● **DOCUMENT EXTRACT**
· · ·
Nutshell: Landscape, dense with Trees: In tribute to Ellen Bryant Voigt (1943-2025) [1] , this poem draws on two of her themes,  the rural south and family, "played" out with a beautiful sounds, rhythms.

We imagined this poem with a gentle Southern accent, which gives quite a range of possibility given the rich offerings of regional accents anywhere.  The question of "how a poem sounds" is perhaps is best left to each reader seeing the written words and imagining the sonic patterns and options of  how to deliver the aural flavors of the words. 

If you look at the visual presentation, the poem is indeed "dense" with no stanza breaks, but a small height of a half-line  between each of the 33 lines.  

 

Graeme mentioned he sent it to a friend in Louisiana who indeed felt it resonated with the South.
· · ·
● **YOUR TASKS**
[1] Copy the entire passage about the tribute poem word for word.
[2] Write out every line in the rows that contains the string "Select".
None of these rows has any connection to the passage about the tribute poem.

● **LISTING**
· · ·
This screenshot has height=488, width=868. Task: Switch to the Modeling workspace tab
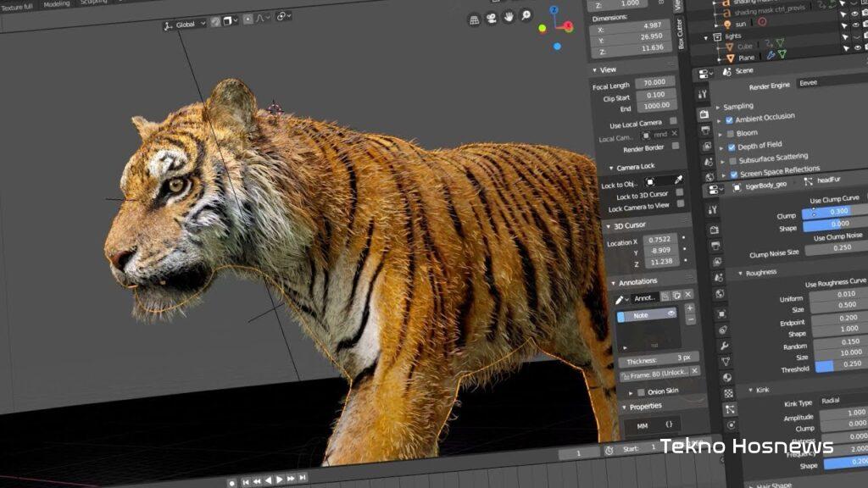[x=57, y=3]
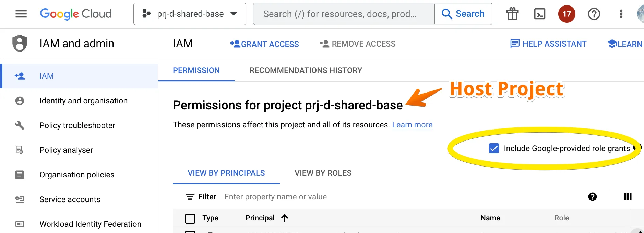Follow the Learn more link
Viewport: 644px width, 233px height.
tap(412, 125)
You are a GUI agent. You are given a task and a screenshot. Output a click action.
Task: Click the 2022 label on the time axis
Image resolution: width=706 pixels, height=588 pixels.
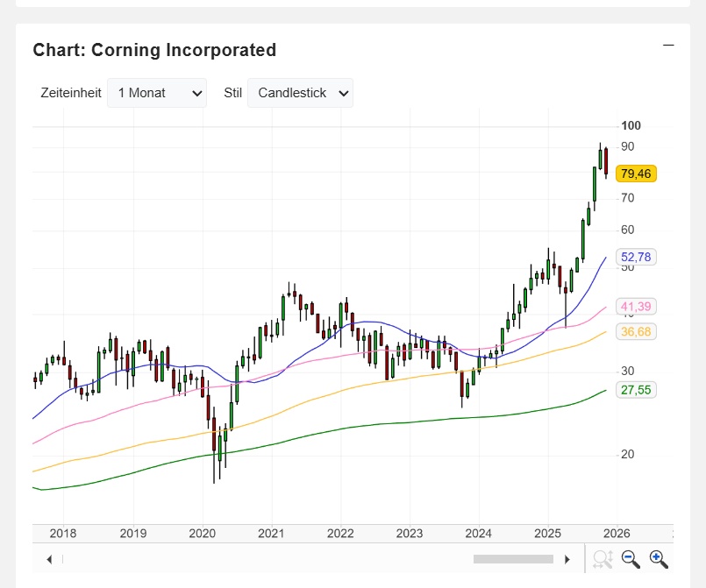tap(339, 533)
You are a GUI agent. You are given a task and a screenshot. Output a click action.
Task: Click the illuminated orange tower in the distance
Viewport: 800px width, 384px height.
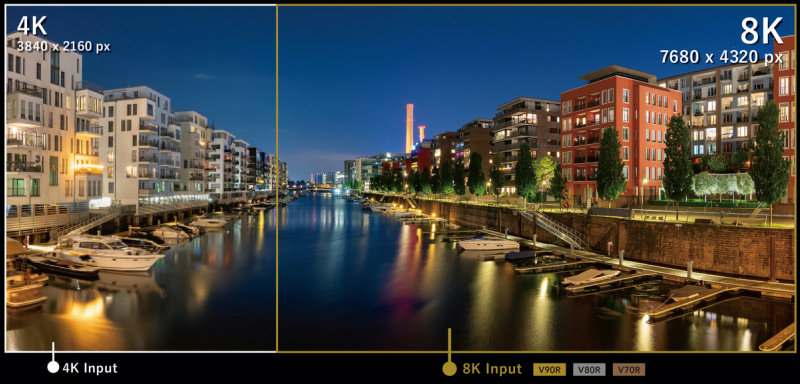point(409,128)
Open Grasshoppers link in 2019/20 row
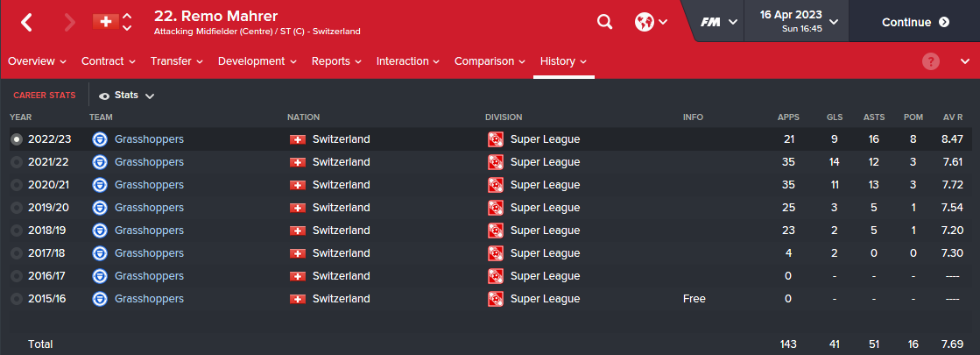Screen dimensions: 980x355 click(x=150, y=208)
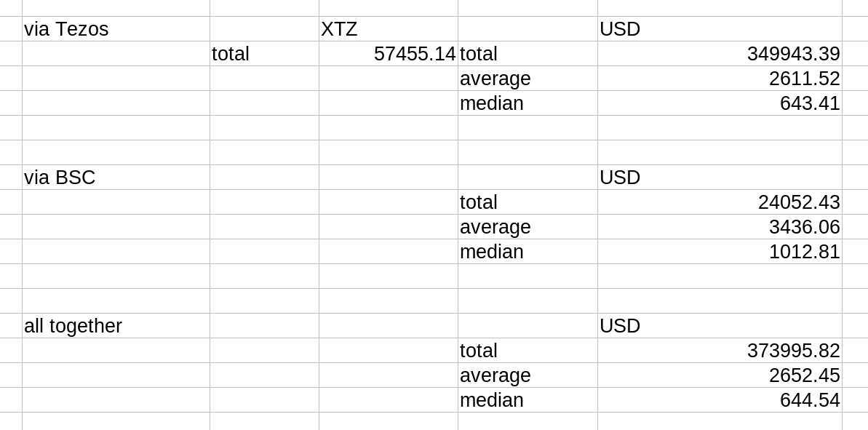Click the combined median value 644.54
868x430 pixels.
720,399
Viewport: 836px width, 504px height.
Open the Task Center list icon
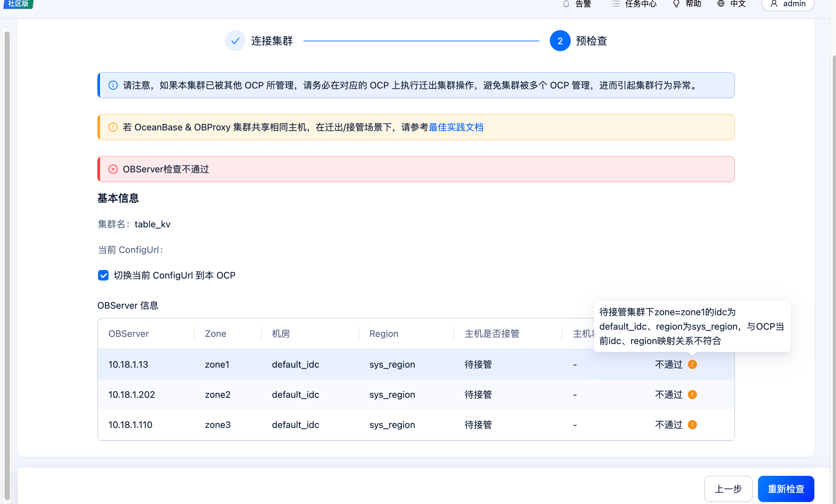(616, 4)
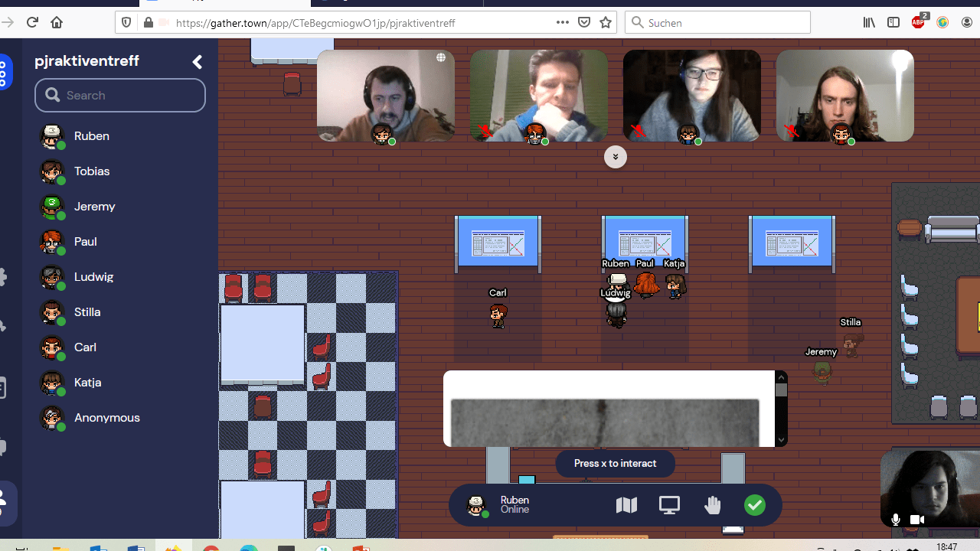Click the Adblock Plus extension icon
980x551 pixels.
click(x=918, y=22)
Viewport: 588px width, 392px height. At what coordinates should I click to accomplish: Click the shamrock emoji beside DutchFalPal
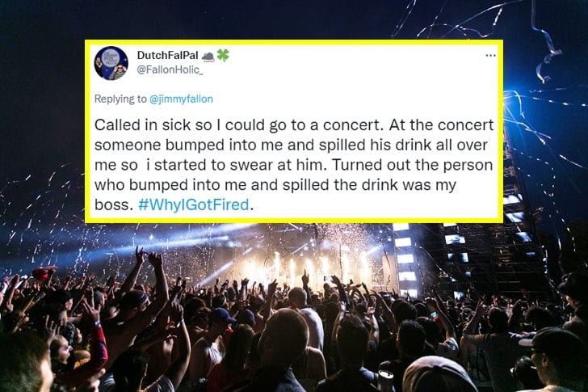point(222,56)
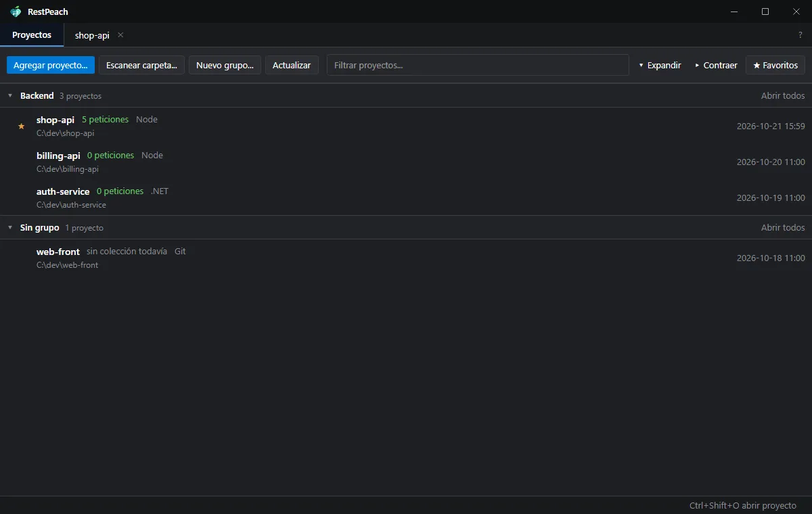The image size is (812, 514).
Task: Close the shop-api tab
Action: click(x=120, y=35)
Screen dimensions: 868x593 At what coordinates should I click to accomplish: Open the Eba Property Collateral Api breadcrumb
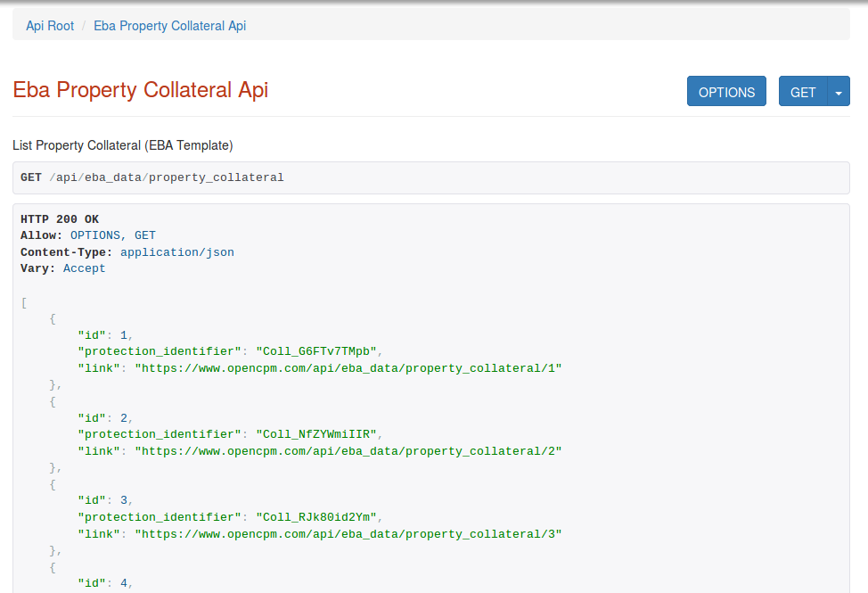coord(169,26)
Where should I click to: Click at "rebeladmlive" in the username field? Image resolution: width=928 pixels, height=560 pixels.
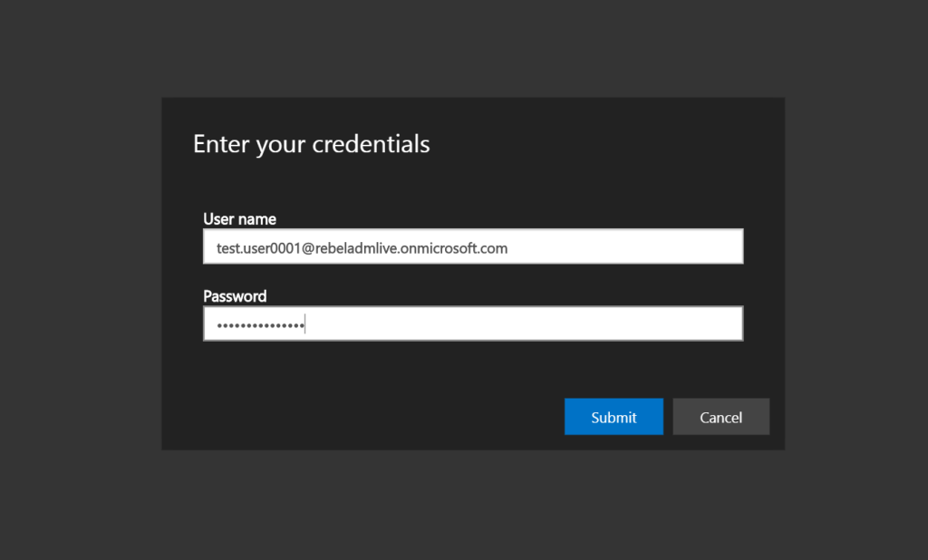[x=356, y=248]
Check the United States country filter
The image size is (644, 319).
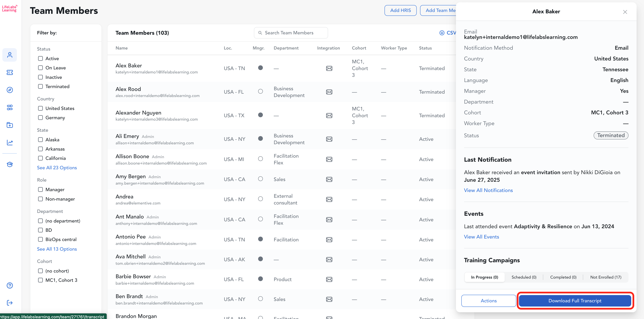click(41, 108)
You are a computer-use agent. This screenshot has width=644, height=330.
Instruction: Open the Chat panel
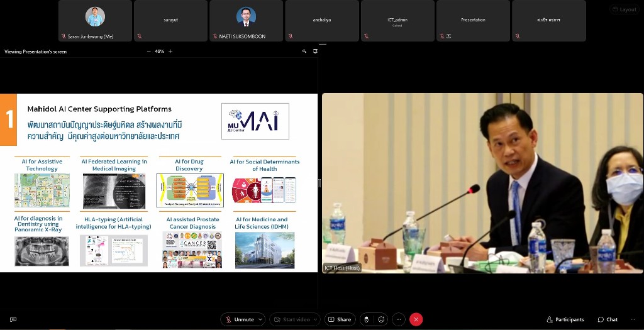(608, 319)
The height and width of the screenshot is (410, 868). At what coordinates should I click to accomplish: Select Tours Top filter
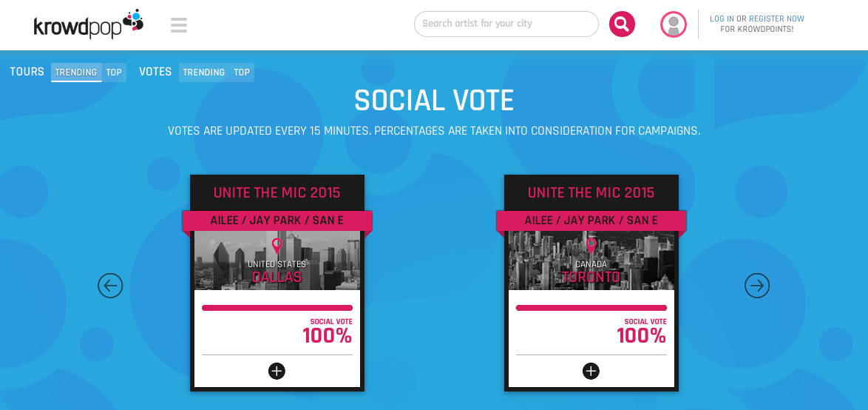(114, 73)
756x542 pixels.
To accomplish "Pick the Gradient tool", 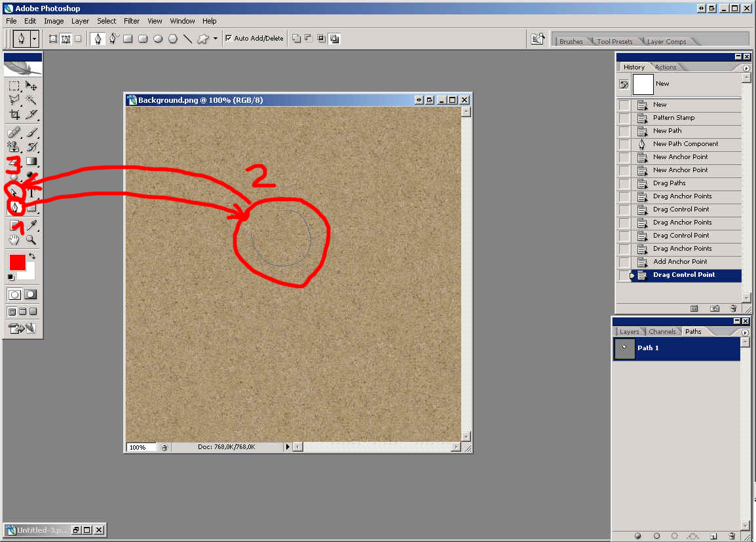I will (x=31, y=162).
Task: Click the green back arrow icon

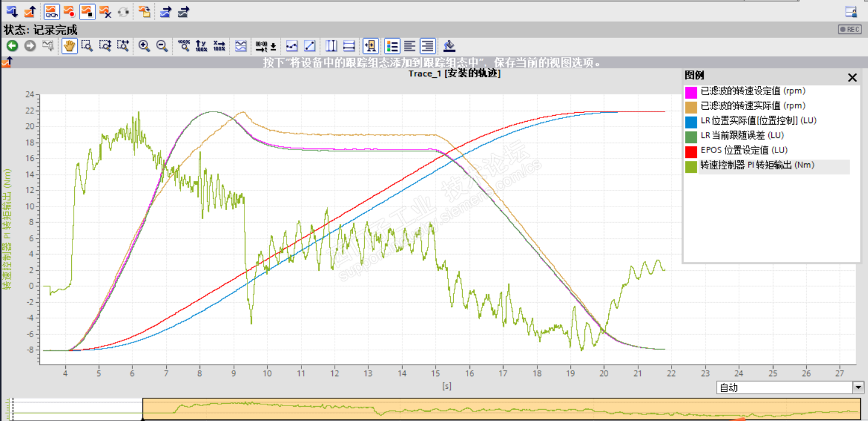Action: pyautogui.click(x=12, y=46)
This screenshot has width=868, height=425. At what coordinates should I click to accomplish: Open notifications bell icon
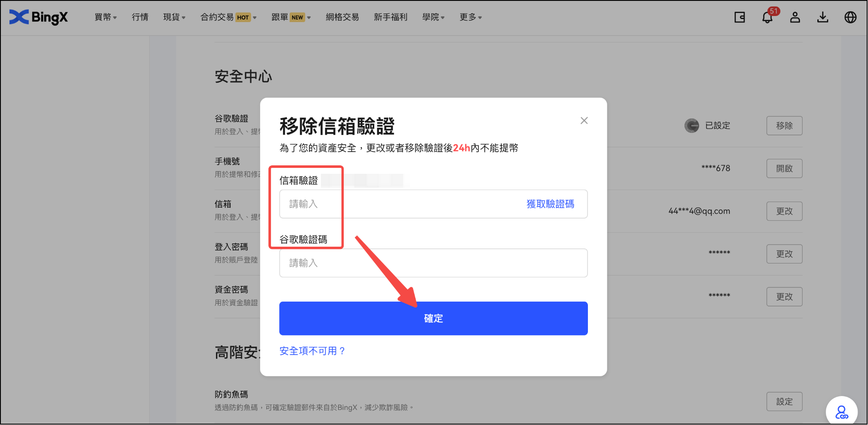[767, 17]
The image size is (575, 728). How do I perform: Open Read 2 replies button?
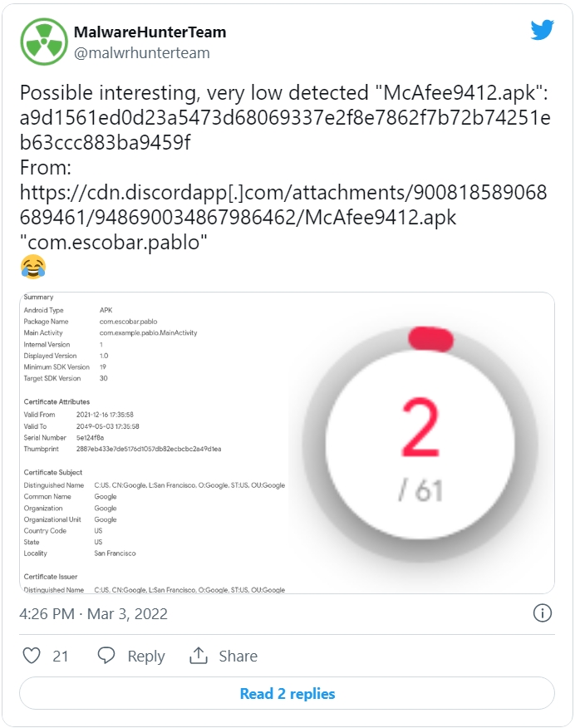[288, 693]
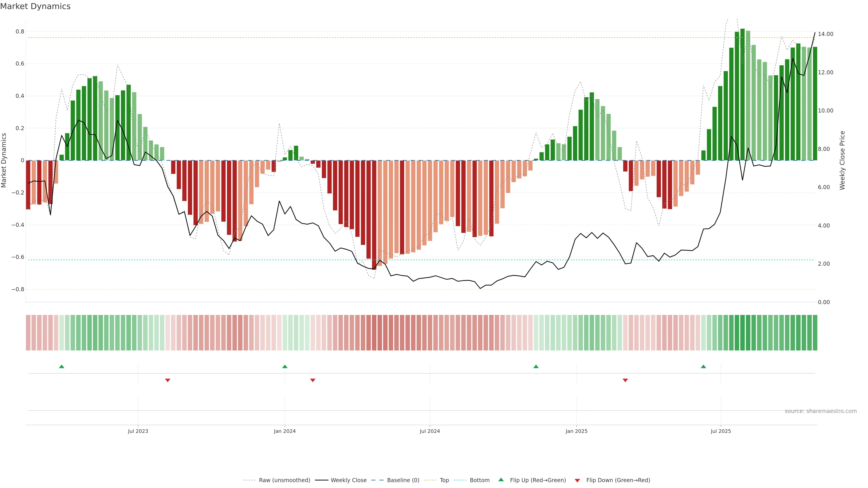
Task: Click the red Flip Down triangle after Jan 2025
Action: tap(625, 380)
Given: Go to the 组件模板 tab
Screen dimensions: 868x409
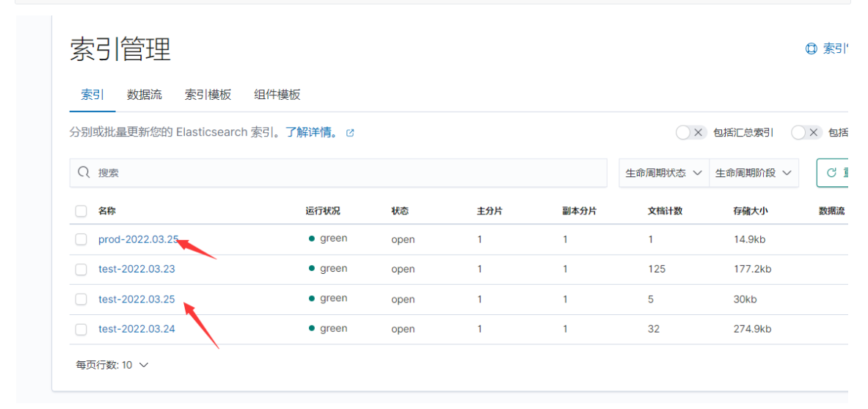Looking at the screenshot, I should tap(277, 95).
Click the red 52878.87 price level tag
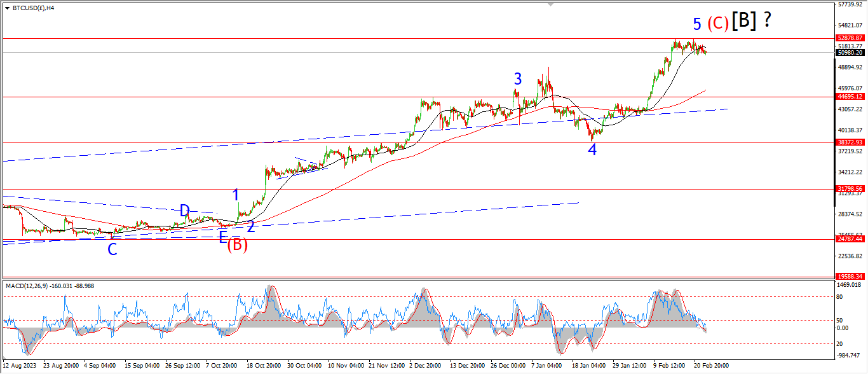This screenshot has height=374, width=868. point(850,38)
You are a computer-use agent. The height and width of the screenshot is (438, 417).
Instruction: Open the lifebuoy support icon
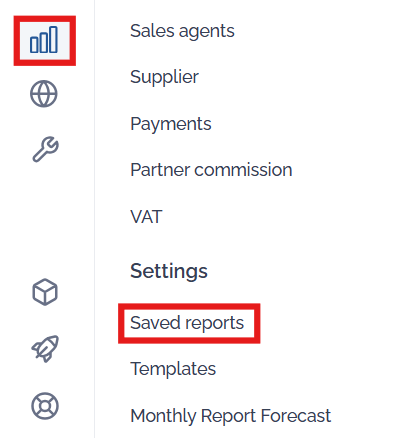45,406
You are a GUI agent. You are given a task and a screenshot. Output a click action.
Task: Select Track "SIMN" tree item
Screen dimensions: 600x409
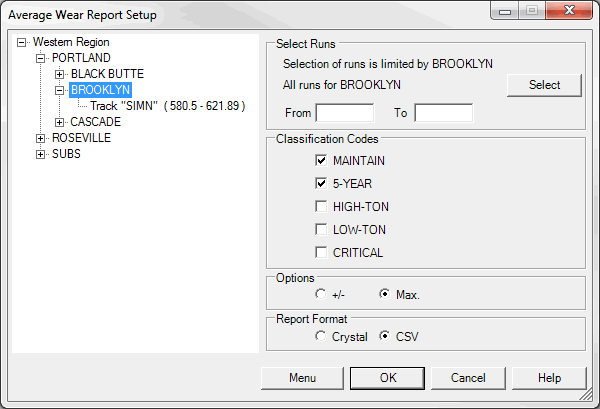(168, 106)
· · ·
● **ANSWER SET**
[1]
Nutshell: Landscape, dense with Trees: In tribute to Ellen Bryant Voigt (1943-2025) [1] , this poem draws on two of her themes,  the rural south and family, "played" out with a beautiful sounds, rhythms.

We imagined this poem with a gentle Southern accent, which gives quite a range of possibility given the rich offerings of regional accents anywhere.  The question of "how a poem sounds" is perhaps is best left to each reader seeing the written words and imagining the sonic patterns and options of  how to deliver the aural flavors of the words. 

If you look at the visual presentation, the poem is indeed "dense" with no stanza breaks, but a small height of a half-line  between each of the 33 lines.  

 

Graeme mentioned he sent it to a friend in Louisiana who indeed felt it resonated with the South.

[2]
The height and width of the screenshot is (410, 868). At what coordinates should I click to accomplish: Select Tours Top filter
Task: Select Track "SIMN" tree item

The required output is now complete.